In these times, deserved shame feels irrelevant. Toxic, victim-blaming arguments play in a loop until they’re accepted as normal in the American psyche. Arresting a drag queen for being belligerent during Pride doesn’t trigger a wave of shock and articles with condemnations about Stonewall or how irony is dead. 

It is simply a cute article on TMZ.

It is in these times of unreality, when morality feels optional, that we must grip to the confidence of our own reality ever tighter. It is the only way that we stave off the unconscionable new reality that is being imposed upon us.

And in my reality, queer lives have value, queer lives deserve empathy, queer lives deserve grace, and queer bar patrons deserve venues that hire cops to protect queer lives, not endanger them. Also, my reality will probably include a ban from TEN. If that means I won’t be forced by friends to listen to bad Taylor Swift remixes while surrounded by the acoustic and aesthetic nightmare of mirrors and concrete and roid-heads on too much coke to stick it in me after escaping or being arrested, so be it.

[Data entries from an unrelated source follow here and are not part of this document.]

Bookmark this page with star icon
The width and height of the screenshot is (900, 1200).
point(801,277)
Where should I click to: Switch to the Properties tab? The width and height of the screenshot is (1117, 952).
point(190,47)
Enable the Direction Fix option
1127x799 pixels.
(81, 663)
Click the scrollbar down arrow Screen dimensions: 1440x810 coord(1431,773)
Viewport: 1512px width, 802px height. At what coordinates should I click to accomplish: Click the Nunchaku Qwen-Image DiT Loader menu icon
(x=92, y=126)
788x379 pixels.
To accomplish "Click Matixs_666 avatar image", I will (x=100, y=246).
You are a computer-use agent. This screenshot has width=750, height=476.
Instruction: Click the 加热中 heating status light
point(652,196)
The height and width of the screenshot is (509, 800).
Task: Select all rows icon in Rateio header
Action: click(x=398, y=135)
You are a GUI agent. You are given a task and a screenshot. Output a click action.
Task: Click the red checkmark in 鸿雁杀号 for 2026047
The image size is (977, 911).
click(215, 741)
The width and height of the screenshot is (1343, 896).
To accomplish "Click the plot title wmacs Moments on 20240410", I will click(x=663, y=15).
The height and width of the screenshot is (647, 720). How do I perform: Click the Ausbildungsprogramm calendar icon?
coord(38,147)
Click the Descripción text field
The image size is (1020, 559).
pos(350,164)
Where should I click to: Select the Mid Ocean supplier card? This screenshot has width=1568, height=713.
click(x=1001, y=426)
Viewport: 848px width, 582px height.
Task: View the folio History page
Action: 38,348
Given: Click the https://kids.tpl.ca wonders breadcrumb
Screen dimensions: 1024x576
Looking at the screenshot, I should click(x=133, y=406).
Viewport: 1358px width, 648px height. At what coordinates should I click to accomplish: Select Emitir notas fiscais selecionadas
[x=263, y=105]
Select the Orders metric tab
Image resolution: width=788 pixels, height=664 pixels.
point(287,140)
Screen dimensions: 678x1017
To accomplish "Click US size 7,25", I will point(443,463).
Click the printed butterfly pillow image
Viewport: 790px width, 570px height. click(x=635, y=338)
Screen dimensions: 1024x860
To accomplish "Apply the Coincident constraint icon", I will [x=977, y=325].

ADDENDUM: TEN Atlanta owner James Nelson wrote, “We did not call the police, I had APD on staff the entire weekend and she was very confrontational with the officer and resisted his plea, it was his decision to arrest him not ours. And lastly, be very cautious what you defaming content you write, my attorney is a phone call away.”

The original article states, “Perhaps you want to quibble about the minor details, like how they didn’t technically phone the police, but rather, a bouncer called over a police officer to handle it.” The article also refers to a possible apology that would say, “we hired police to protect the event”, and the article refers to the dangers of “farming your crowd management out to the police”. The piece’s references to having hired cops is why the piece is in part a critique of having police on staff at a queer bar, and the statement about “quibbling details” is an argument that the distinction about whether they’re hired or called *is* a quibbling detail, because a bouncer getting the attention of your hired cop, and phoning the police, both lead to obviously similar results.

There is no better finale to this criticism than the owner’s response of bullying via financial power: “My attorney is a phone call away” to threaten action against a local queer rag using the incredible power of the judicial system proves that irony is in fact dead.